Femmes

Zana Ramadani publie un livre contre l’islam politique et le voile des femmes

"Ce sont les femmes musulmanes qui sont à la tête de la famille. Elles éduquent leurs filles à devenir des créatures amorphes et involontaires, et leurs fils, à être des machos gâtés ».

 

Zana Ramadani, une jeune femme albanaise de Macédoine, devenue connu pour son rôle de co-fondatrice de l’organisation « Femen » pour l’Allemagne, s’est récemment présentée comme l’auteur d’un ouvrage. Avec pour titre « La menace voilée (Die verschleierte Gefahr) », on peut dire que Zana Ramadani a remué l’opinion publique allemande en raison du ton critique adopté contre l’islam politique, écrit le magazine autrichien « Die Kronne ». Le magazine allemand a réalisé une entrevue avec Mme Zana Ramadani.

Il est intéressant de noter que dans cette présentation, l’Albanaise de 33 ans n’adresse sa qu’aux femmes musulmanes. « Ce sont les femmes musulmanes qui sont à la tête de la famille. Elles éduquent leurs filles à devenir des créatures amorphes et involontaires, et leurs fils, à être des machos gâtés ».

Zana Ramadani a grandi elle-même au saint d’une famille musulmane (Macédoine) et est arrivée en Allemagne comme petite fille âgée de 7 ans. Elle a vécu au plus profond d’elle-même la fermeté (la violence) de sa mère qu’elle a mise au centre de son livre.

«La main d’une femme musulmane peut frapper impunément sur sa fille, et ce, même si ce n’est pas forcément légitimé par le Coran. Les femmes se voient comme les gardiennes de la  tradition, une tradition dont elles-mêmes en ont souffert « , explique la politicienne allemande (CDU). La société n’est pas épargnée non plus, pour l’auteur elle a développé une  » manie de la tolérance» concernant le port du voile par les femmes musulmanes.

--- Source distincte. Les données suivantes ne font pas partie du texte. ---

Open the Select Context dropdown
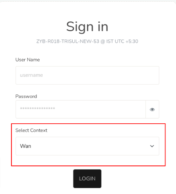This screenshot has height=194, width=176. tap(87, 146)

Qu’il s’agisse du foulard ou de la burqa, les deux vont clairement à l’encontre de l’égalité des femmes et représentent un symbole de l’islam politique. Ces robes symbolisent, selon l’auteur, l`impuissance et la déféminisation de la femme.

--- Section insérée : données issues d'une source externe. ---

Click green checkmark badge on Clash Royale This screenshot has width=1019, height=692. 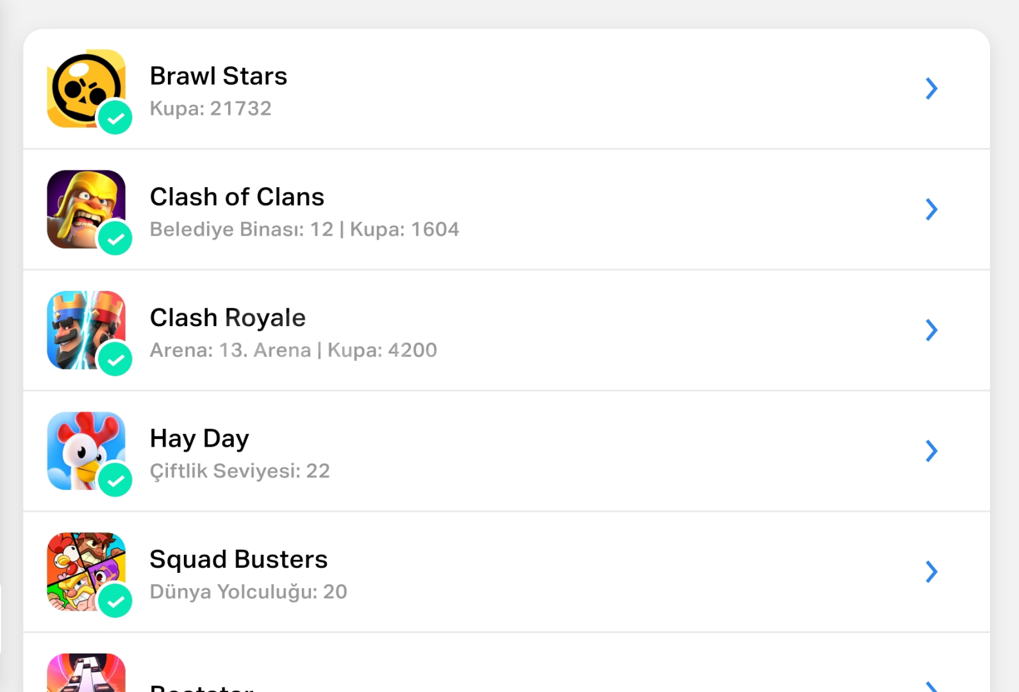[115, 359]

Mais alors, pourquoi les femmes décident-elles de participer à ce processus ? « En raison du sentiment de sécurité que la famille procure. Beaucoup d’entre elles n’ont pas de vie en dehors de leur communauté. Nous devons changer de comportement envers  l’islam politique et la continuelle discrimination contre les femmes musulmanes. L’intégration et l’éducation ne sont pas la responsabilité des associations musulmanes « , a déclaré dans son entretien Mme Zana Ramadani.